In January 1952 Colonel Scott was assigned to the Air Force Finance Center where he served as comptroller deputy chief of staff for plans and operations, deputy commander and then early in 1953 he assumed command of the Air Force Finance Center. In June 1953 he was promoted to brigadier general. In August 1954 General Scott was reassigned from the Air Force Finance Center to Headquarters U.S. Air Force as deputy director of finance. He remained in this assignment until July 1956 when the Directorate of Accounting and the Directorate of Finance were combined into the present Directorate of Accounting and Finance. Upon that consolidation General Scott was assigned as the deputy director of Accounting and Finance. In April l957 General Scott assumed his present assignment as comptroller, Air Research and Development Command.
DECORATIONS AND MEDALS
Army Commendation Medal
World War II Victory Medal
American Defense Service Medal
Asiatic-Pacific Campaign Medal
Army of Occupation Medal
American Defense Service Medal
National Defense Service Medal
Shortly after he reported as executive officer at Sheppard Field in 1943, Colonel Scott was asked by the base operations officer if he would like to learn to fly. The operations officer pointed out that it was quite easy to get a service pilot's rating, and not very expensive if all instruction were received in military planes.

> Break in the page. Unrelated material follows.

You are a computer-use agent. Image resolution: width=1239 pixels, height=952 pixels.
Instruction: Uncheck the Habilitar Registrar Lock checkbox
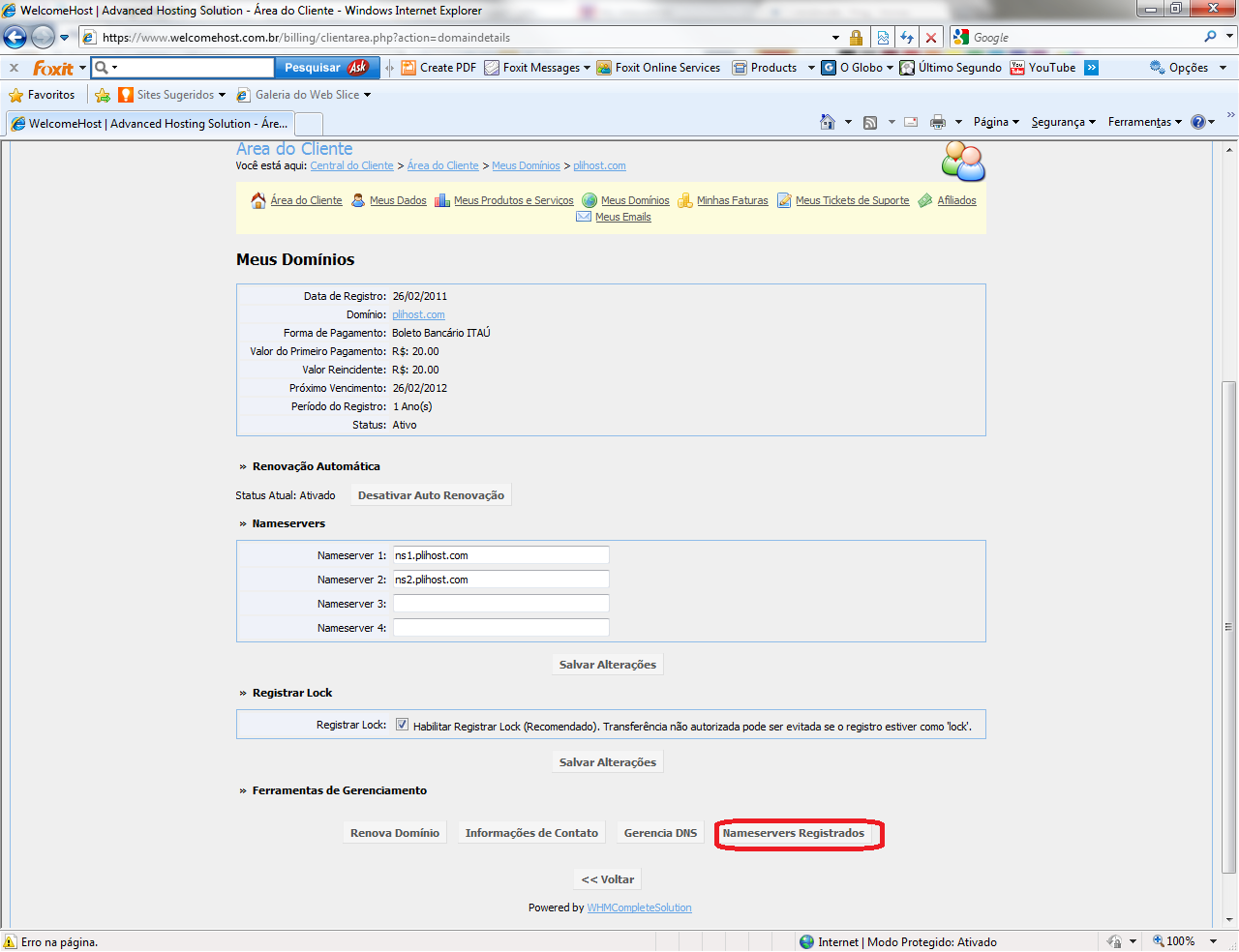(402, 725)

Colonel Scott discussed the matter with Major General James E. Chaney, the base commander, who agreed, with the limitation only that Colonel Scott would at no time fly military planes solo.
A captain was assigned as flying instructor, flying equipment issued and every morning Colonel Scott flew for an hour before work.
When he was ready to solo, Colonel Scott rented a plane at a civilian flying school across the base. The solo flight was celebrated by a party, a write-up in "Texacts," the base newspaper, and many congratulations.
About two months later Colonel Scott rode as a passenger in a BT-9 piloted by a service pilot who had presumably earned his rating in the same manner Colonel Scott was pursuing. In attempting to land after dark, the pilot ran the plane off the runway out into the middle of the airdrome where it crashed into a six-by-six truck, both the pilot and Colonel Scott were hospitalized for slight injuries.
The accident investigation uncovered the fact that the pilot had falsely logged time he had never flown, that he had thus never qualified as a service pilot, that he had not been checked out in the BT-9, that he had never before made a night landing, and that the board had not properly met when he was awarded his rating. The investigation also pointed out that conducting flying training at other than flying schools was prohibited by Army regulations.
The end result was that Colonel Scott's dream of becoming a rated officer collapsed. He received instead a court-martial for "Wrongfully receiving flying instructions" and was officially reprimanded.
It is interesting to note that the newspapers quite frequently refer to the fact at President Eisenhower learned to fly in the Philippines in military airplanes with a military instructor.